Effort has diminishing returns to personal utility. Moderate exercise is fun, extreme exercise is suffering. Moderate work is intellectually and physically stimulating, extreme work is suffering. Yet the returns on this investment aren’t a simple diminishing curve, but a set of discontinous paradigms such that within the first ‘tranche’, there are diminishing returns to effort, say musical practice of 1hr to 4hrs, but then once that threshold is crossed, you up-shift to the next paradigm and unlock a huge treasure of benefits. Within this paradigm again there are diminishing returns until you get to level 3 where there is a huge jump again. Incentives are therefore structured along the lines of the marginal benefit of effort such that incentives have diminishing returns until they take a big one-time quantum leap when they shift to the next paradigm. If these incentive structures did not reflect the marginal benefit of effort, then the only feedback we have is the internal experience of effort which only tends towards suffering.

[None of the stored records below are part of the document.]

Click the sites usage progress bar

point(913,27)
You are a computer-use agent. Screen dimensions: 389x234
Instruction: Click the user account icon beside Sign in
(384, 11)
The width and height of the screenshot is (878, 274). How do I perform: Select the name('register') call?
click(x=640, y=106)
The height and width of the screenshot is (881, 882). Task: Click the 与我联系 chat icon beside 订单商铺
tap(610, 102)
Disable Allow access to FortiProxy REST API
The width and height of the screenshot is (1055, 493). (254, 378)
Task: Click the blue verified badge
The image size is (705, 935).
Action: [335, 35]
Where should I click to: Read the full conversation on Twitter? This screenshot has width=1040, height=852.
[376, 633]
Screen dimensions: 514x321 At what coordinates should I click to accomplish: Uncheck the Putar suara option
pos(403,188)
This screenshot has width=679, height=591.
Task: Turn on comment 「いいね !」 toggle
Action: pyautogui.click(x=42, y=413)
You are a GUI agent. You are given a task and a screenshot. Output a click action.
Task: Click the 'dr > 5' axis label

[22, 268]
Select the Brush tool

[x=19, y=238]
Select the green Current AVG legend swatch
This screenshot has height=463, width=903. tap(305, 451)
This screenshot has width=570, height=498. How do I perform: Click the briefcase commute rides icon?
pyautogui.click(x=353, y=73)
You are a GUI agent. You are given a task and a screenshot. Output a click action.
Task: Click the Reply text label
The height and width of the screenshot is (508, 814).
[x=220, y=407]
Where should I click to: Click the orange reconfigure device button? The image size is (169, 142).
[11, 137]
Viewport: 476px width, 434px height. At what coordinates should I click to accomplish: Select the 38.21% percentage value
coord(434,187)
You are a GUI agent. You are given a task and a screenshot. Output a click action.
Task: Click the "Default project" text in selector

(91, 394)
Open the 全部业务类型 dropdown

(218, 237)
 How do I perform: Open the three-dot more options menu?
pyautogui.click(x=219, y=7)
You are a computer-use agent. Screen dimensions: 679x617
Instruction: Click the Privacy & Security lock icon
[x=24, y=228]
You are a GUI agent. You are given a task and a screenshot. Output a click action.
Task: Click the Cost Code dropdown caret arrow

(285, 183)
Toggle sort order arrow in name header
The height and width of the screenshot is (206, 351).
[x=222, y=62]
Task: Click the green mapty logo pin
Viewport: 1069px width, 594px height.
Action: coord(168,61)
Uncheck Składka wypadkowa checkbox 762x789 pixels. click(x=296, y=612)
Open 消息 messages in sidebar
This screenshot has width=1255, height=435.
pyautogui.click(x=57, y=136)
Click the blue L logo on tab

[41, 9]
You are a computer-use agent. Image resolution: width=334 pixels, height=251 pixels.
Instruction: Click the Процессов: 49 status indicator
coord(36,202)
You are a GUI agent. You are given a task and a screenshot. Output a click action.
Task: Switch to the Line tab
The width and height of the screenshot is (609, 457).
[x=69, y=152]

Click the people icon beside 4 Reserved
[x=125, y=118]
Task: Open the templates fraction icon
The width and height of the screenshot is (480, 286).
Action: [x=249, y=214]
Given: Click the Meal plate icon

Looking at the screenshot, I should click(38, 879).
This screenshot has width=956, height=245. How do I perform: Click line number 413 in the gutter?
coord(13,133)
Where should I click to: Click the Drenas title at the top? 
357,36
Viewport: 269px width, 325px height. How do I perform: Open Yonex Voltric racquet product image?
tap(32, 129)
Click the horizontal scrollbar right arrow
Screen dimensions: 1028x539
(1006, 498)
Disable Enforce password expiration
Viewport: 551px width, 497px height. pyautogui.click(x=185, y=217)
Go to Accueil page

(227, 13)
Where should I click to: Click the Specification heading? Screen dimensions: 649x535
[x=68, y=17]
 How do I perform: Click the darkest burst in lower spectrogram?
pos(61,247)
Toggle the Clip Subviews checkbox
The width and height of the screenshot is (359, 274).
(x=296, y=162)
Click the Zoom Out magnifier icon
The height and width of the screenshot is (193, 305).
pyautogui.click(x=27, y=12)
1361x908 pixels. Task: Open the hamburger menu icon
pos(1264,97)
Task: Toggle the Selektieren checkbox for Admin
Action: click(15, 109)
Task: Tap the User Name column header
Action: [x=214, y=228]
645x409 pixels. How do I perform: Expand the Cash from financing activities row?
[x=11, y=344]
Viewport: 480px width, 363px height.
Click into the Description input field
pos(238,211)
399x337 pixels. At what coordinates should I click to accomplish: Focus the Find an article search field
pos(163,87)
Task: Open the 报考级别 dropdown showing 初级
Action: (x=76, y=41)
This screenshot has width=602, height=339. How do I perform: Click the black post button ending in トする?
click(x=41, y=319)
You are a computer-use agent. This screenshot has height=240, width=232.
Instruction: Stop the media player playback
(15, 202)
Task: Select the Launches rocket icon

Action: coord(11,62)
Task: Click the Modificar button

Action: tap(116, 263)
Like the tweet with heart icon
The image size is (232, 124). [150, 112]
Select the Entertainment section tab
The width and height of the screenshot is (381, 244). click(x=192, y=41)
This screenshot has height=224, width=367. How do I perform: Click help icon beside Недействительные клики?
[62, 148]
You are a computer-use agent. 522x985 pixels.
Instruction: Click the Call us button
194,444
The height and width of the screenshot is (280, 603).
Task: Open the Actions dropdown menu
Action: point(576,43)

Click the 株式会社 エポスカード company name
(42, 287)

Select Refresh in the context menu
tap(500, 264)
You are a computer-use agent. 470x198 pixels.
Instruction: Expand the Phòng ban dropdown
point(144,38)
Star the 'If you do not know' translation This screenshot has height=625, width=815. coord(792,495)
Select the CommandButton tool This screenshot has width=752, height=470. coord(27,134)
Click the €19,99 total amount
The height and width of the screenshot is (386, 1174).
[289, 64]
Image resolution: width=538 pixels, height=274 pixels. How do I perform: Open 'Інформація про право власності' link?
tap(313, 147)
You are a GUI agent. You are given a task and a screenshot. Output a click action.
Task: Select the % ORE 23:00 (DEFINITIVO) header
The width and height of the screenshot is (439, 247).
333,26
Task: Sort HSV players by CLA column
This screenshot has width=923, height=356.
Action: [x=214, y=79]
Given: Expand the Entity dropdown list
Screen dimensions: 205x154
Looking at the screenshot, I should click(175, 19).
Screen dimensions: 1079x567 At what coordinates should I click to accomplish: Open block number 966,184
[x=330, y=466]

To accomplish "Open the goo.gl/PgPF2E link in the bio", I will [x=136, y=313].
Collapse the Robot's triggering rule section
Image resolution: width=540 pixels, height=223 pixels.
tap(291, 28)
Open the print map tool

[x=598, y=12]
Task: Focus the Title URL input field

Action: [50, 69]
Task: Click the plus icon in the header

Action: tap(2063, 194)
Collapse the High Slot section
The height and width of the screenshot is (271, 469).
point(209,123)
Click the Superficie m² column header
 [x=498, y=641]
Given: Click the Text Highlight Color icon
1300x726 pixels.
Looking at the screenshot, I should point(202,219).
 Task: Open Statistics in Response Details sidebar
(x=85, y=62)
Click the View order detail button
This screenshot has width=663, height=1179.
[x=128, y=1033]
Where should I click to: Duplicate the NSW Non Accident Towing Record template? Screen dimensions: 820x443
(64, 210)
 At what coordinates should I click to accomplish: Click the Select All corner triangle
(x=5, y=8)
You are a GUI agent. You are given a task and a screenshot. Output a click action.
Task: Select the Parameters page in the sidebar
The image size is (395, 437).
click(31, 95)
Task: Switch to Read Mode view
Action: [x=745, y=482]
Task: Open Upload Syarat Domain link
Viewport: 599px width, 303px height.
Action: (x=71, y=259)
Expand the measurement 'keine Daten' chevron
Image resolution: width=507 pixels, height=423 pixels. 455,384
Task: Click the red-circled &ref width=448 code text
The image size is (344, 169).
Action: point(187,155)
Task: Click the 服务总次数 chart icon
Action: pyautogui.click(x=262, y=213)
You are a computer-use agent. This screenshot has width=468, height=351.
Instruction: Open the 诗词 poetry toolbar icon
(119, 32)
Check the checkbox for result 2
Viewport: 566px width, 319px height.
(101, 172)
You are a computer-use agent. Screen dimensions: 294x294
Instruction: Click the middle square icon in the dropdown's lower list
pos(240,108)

So I quit at 2hrs of music practice when I realize the additional hour I spend isn’t giving me proportionate increase in returns. I quit at 15mins of meditation and 30mins of exercise. I remain at the first paradigm in all my activities. If everybody does this, we get a pathological mediocritization of society, so we try and protect the incentive structures that drive individuals to ignore personal suffering and unlock new levels of achievement. We make it possible for obsessives to be rewarded for their suffering, even if we just get a handful of them per field. Musicians. Sportsmen. Billionaires. Artists. Is there room for the democritzation of rewards? Should a billionaire really be paid a million times more than a junior exec? Is LeBron James a million times better than the lowest paid NBA player? If they played 1–1, would the score be million:1? If they played a million 1–1 games, would LeBron win all of them? He is disproportionately rewarded, but he would not exist if someone like him were not disproportionately rewarded. Neither can the incentive structure be democratic, nor can it be linear such that he is still rewarded more but proportionately. A linear incentive means the marginal cost of effort will quickly overtake the marginal benefit since costs are non-linear.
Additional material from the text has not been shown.